Definition: chromatic dispersion arising from waveguiding effects
Waveguide dispersion is chromatic dispersion which arises from waveguide effects.
Diffraction effects need to be taken into account!
Generally, the phase shifts for a wave in a waveguide differ from those which the wave would experience in a homogeneous medium. It would also not be correct to assume that the propagation constant of a waveguide mode could simply be calculated as a weighted average based on a spatially varying refractive index and the mode intensity profile. Such an approach would ignore the effects of diffraction. The true phase shift per unit length (called β) at a particularly optical frequency is expressed by the imaginary part of the so-called propagation constant. For calculating β values of a waveguide, one usually requires a mode solver.
The chromatic dispersion of waveguide modes can be calculated based on frequency derivatives of the mode-dependent β values. For example, second-order dispersion, quantified as group velocity dispersion, is the second-order derivative of β with respect to angular frequency ω. Its magnitude depends in a non-trivial way on the frequency-dependent refractive index profile and the chosen propagation mode.
Can we decompose the total dispersion into material dispersion and waveguide dispersion?
The total chromatic dispersion of a waveguide is often considered as the combination of material dispersion and waveguide dispersion. In other words, waveguide dispersion is considered as the difference between total dispersion and material dispersion – effectively a correction term introduced by waveguide effects. That, however, raises the question how material dispersion should be calculated in cases with an inhomogeneous refractive index profile – which is the case for most waveguides (e.g. optical fibers). Only in some cases, where the optical field is confined to a region with constant refractive index (e.g. by a reflecting boundary), there is an obvious answer to that. Therefore, the term waveguide dispersion should generally be used only as a qualitative term.

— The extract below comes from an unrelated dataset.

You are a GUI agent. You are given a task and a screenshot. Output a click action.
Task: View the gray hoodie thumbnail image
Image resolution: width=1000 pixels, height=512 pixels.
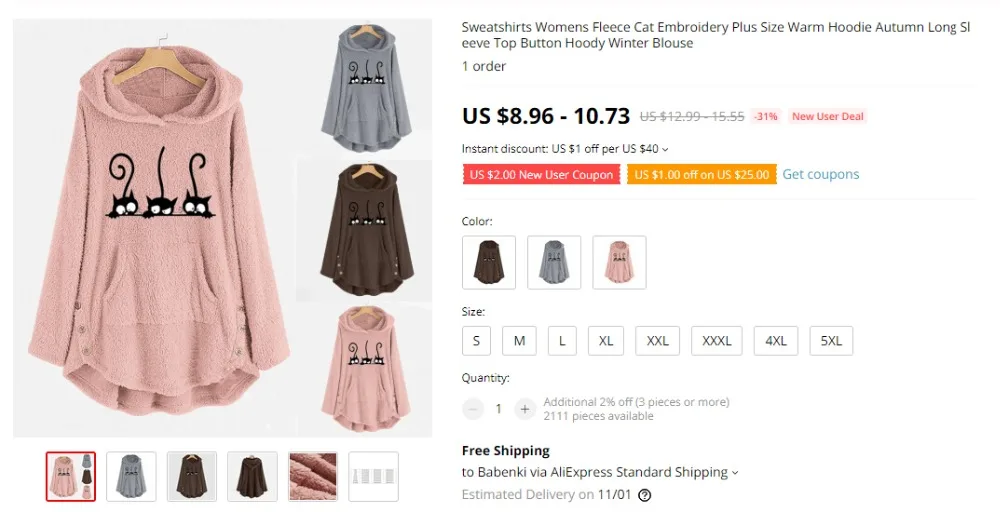click(x=131, y=476)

The origin of waveguide dispersion can be qualitatively understood by considering that a guided wave has a frequency-dependent distribution of wave vectors (k vectors), whereas a plane wave (as the reference case) has only a single wave vector, which points exactly in the propagation direction. The relevant quantity (for chromatic dispersion) in a waveguide is β, the unit phase change per propagation length in the propagation direction.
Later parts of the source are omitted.